While futures are modestly down overall ahead of today’s opening bell — seemingly continuing a mini-bear market that has descended after weeks of new all-time highs within a much grander bull market — we see a few headline stories sending some stocks higher. These stories all deal with mergers and acquisitions (M&A), but only one of three managed to strike a deal.

Maersk Oil Goes to Total

The oil & gas division of Danish shipping giant Moller-Maersk, Maersk Oil, has agreed to be bought out by French oil & gas behemoth Total (TOT - Free Report) for roughly $7.45 billion, including $2.5 billion in debt. This acquisition is expected to make Total the second-largest oil & gas company to operate in the North Sea, where the majority of Maersk Oil assets lay.

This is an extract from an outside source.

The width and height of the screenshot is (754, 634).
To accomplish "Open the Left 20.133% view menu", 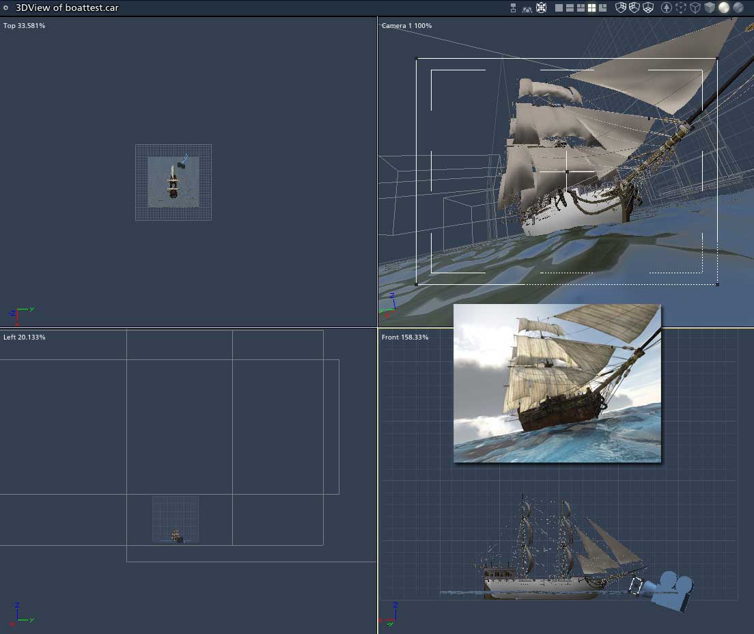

Many analysts in the oil & gas industry, based on stubbornly low oil prices per gallon due to a years-long global oil glut, had been predicting just this sort of merger for awhile now. Reminiscent of the time when companies like Exxon and Mobil, Chevron and Texaco and BP and Amoco merged to create the very first “super-majors” in the industry, M&A activity looks to again be finally taking root in order to glean economies of scale for a commodity where $100 barrels of oil appear to be a fairy tale the farther removed we are from them.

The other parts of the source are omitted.